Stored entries
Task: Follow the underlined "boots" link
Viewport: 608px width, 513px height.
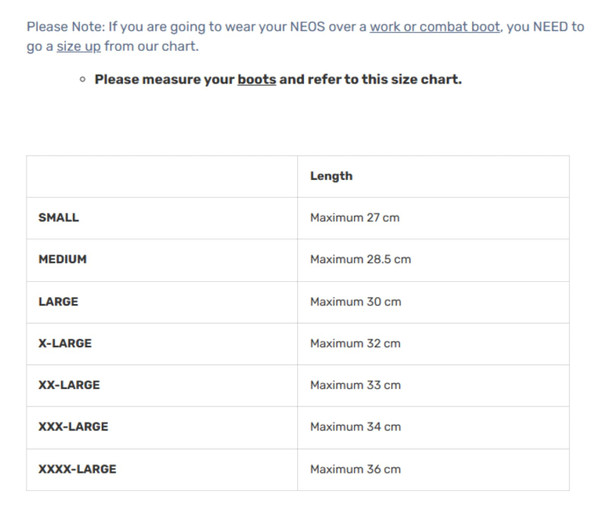Action: (x=256, y=79)
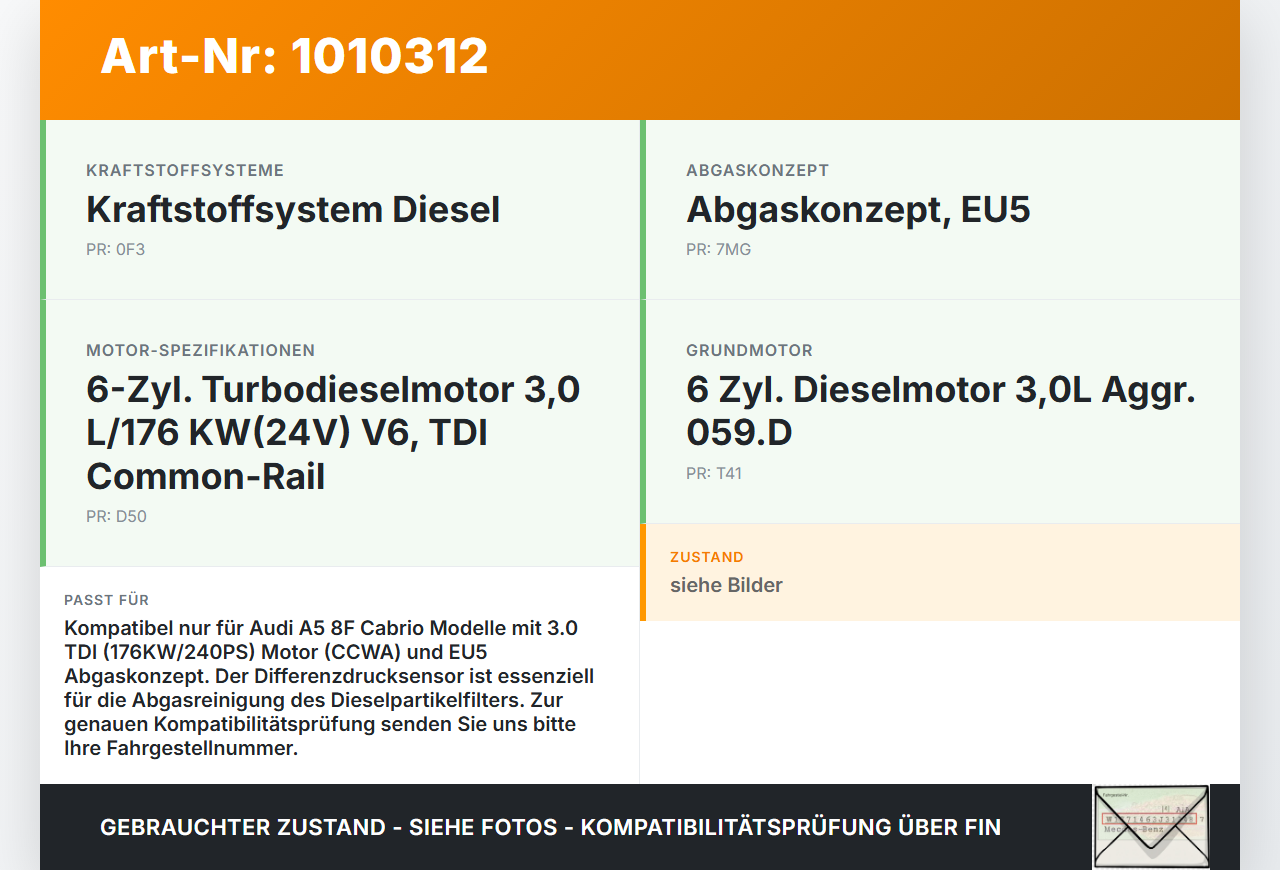This screenshot has height=870, width=1280.
Task: Click the PR: 7MG code
Action: (718, 248)
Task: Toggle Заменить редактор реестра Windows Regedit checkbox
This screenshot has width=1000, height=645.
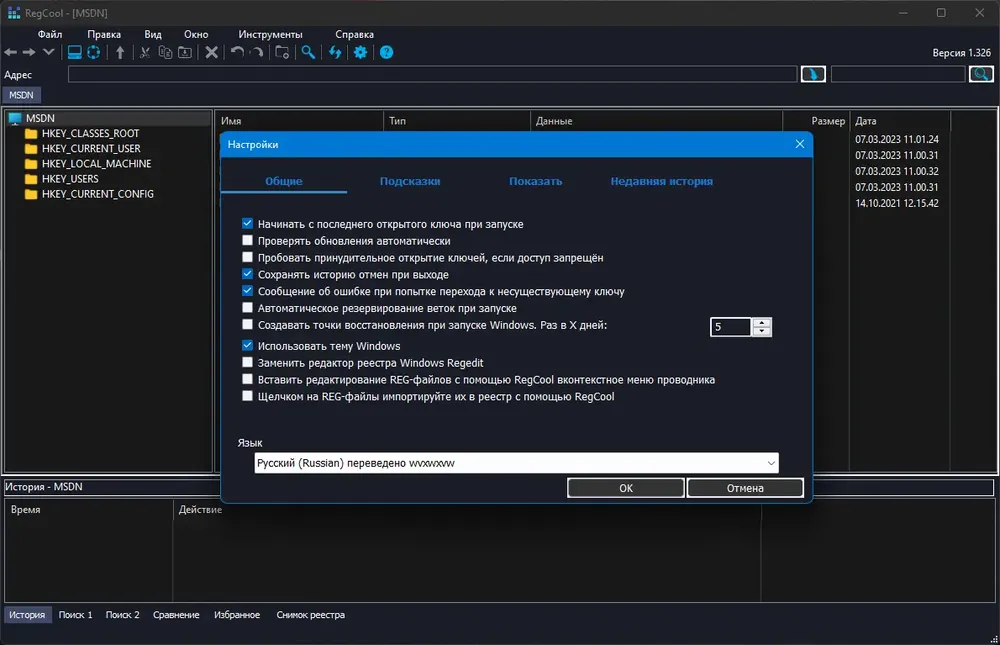Action: pyautogui.click(x=247, y=362)
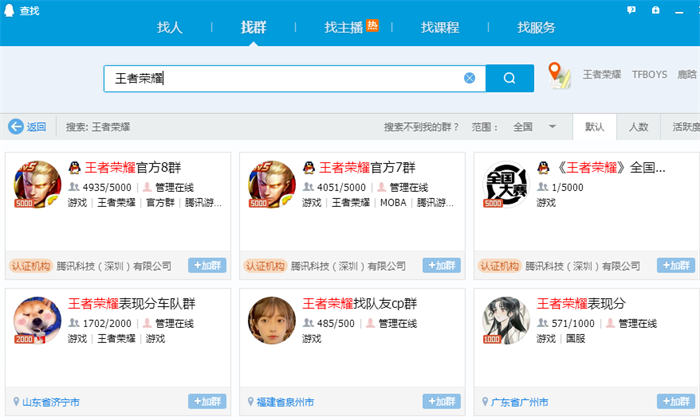Image resolution: width=700 pixels, height=420 pixels.
Task: Click 加群 for 王者荣耀找队友cp群
Action: pyautogui.click(x=442, y=401)
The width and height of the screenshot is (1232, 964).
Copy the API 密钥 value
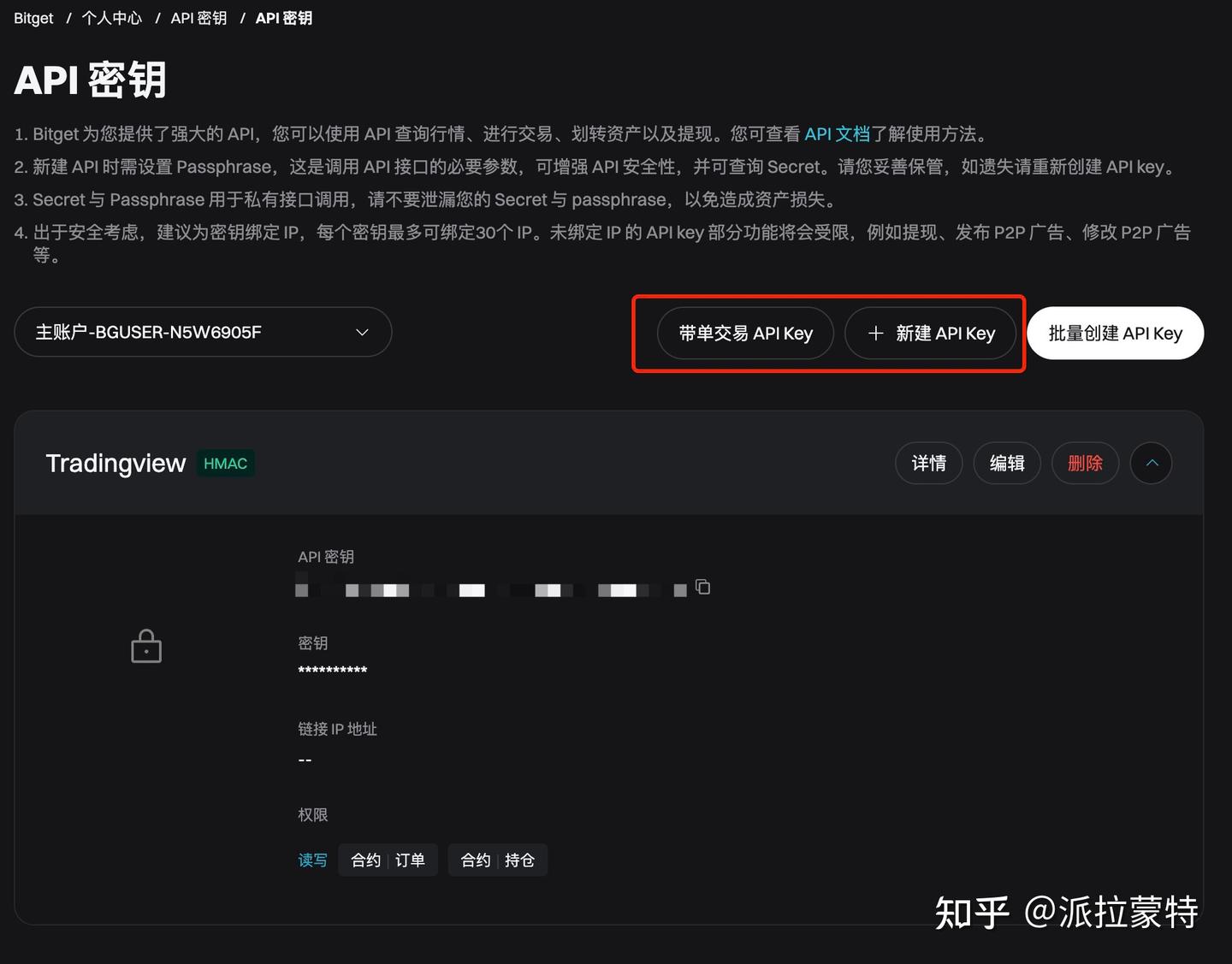click(702, 588)
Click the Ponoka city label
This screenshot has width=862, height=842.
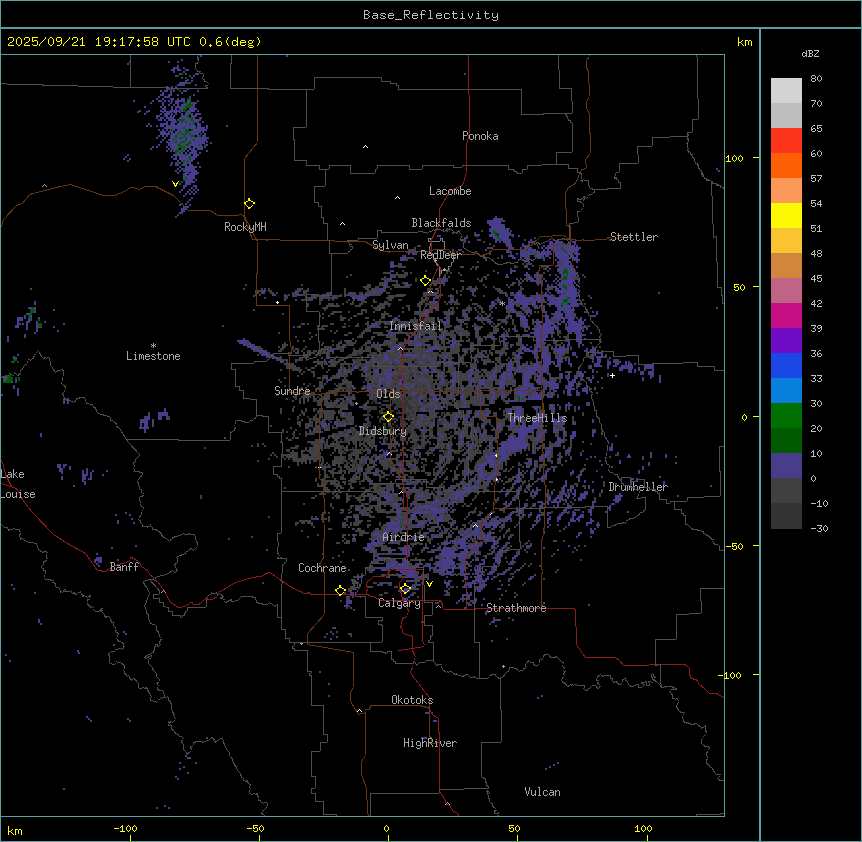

[Task directions]:
Your task is to retype, exactly and only, the lines from the line holding "Task: Toggle Заменить" through the final line of the data above, with both ends kept. Drop the pictures.

[Exercise output]:
Task: Toggle Заменить редактор реестра Windows Regedit checkbox
This screenshot has width=1000, height=645.
Action: pyautogui.click(x=247, y=362)
Image resolution: width=700 pixels, height=420 pixels.
Task: Click 加群 for 王者荣耀找队友cp群
Action: pyautogui.click(x=442, y=401)
The width and height of the screenshot is (1232, 964).
Copy the API 密钥 value
click(702, 588)
Click the Ponoka city label
This screenshot has width=862, height=842.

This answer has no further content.